> Exercise directions: Once the images are set aside, return every entry exactly.

[Screenshot grounding data]
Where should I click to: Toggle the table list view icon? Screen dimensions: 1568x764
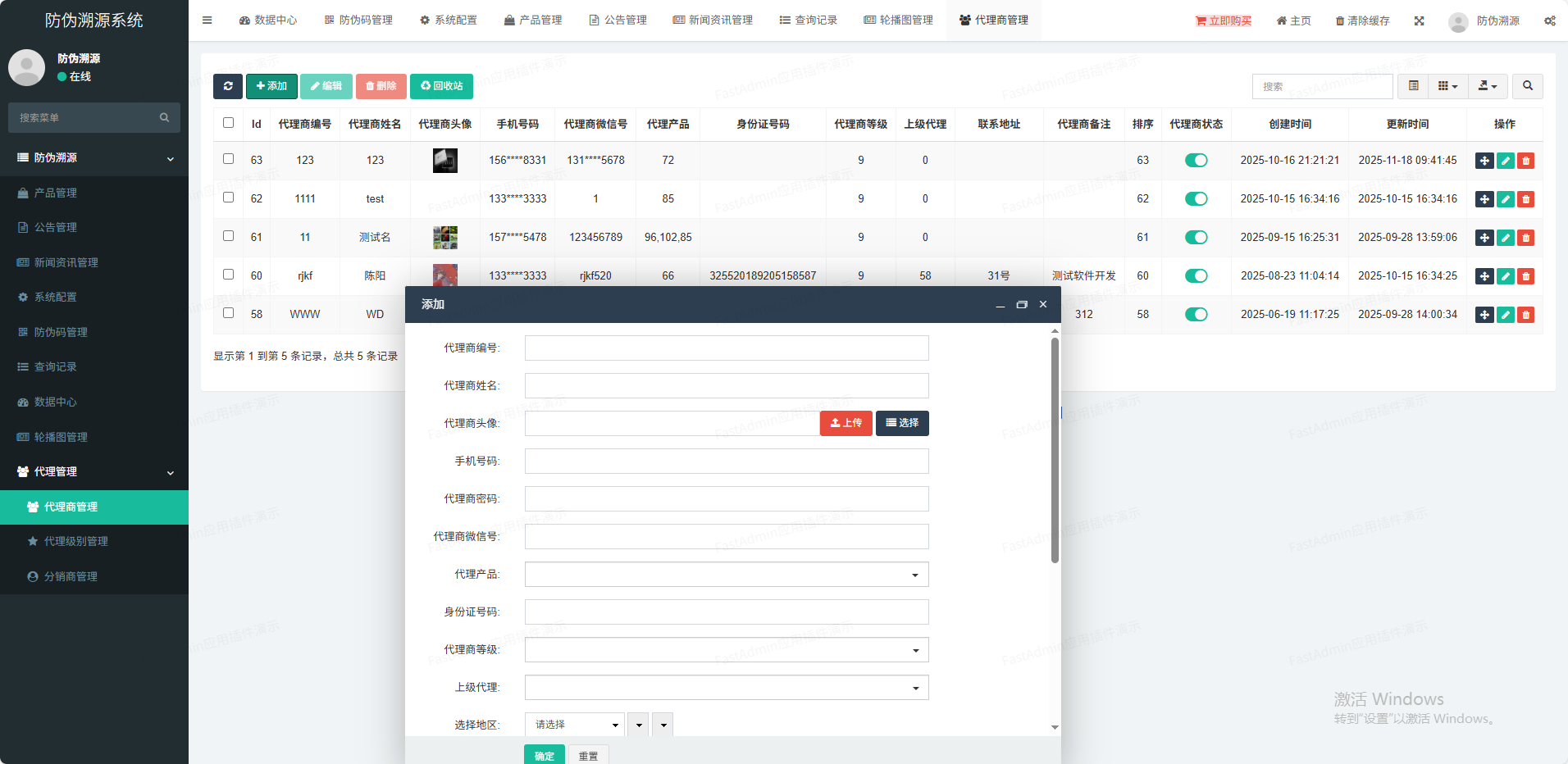(1413, 86)
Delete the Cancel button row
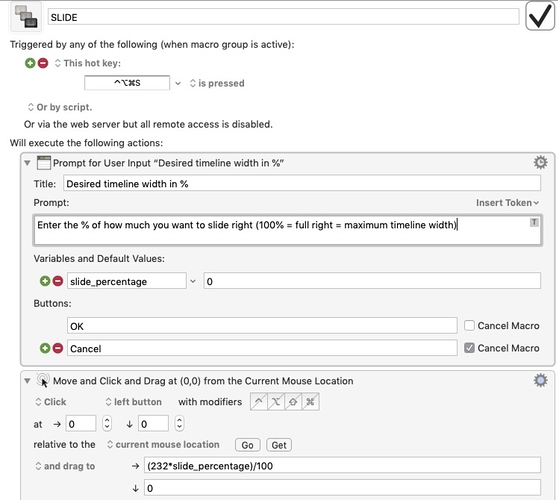Screen dimensions: 558x500 click(x=58, y=348)
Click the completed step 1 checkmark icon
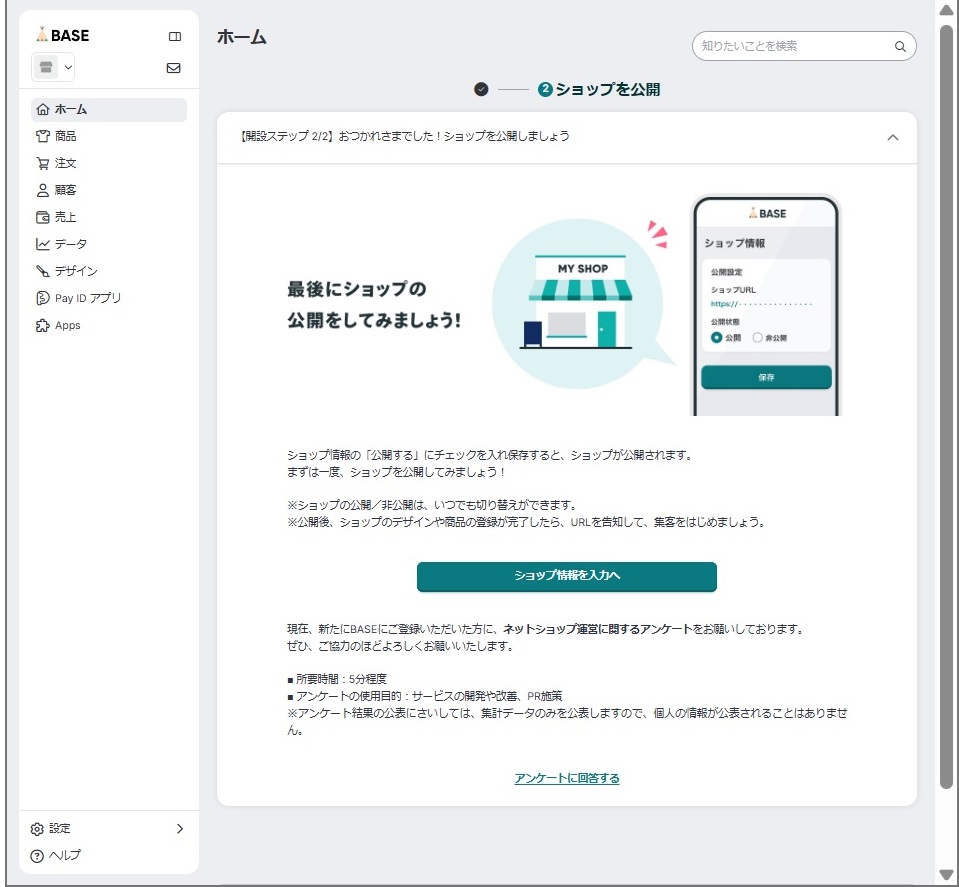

> Worked solution:
Where should I click to: Toggle the table list view icon? Screen dimensions: 1568x764
(1413, 86)
Delete the Cancel button row
Screen dimensions: 558x500 click(x=58, y=348)
Click the completed step 1 checkmark icon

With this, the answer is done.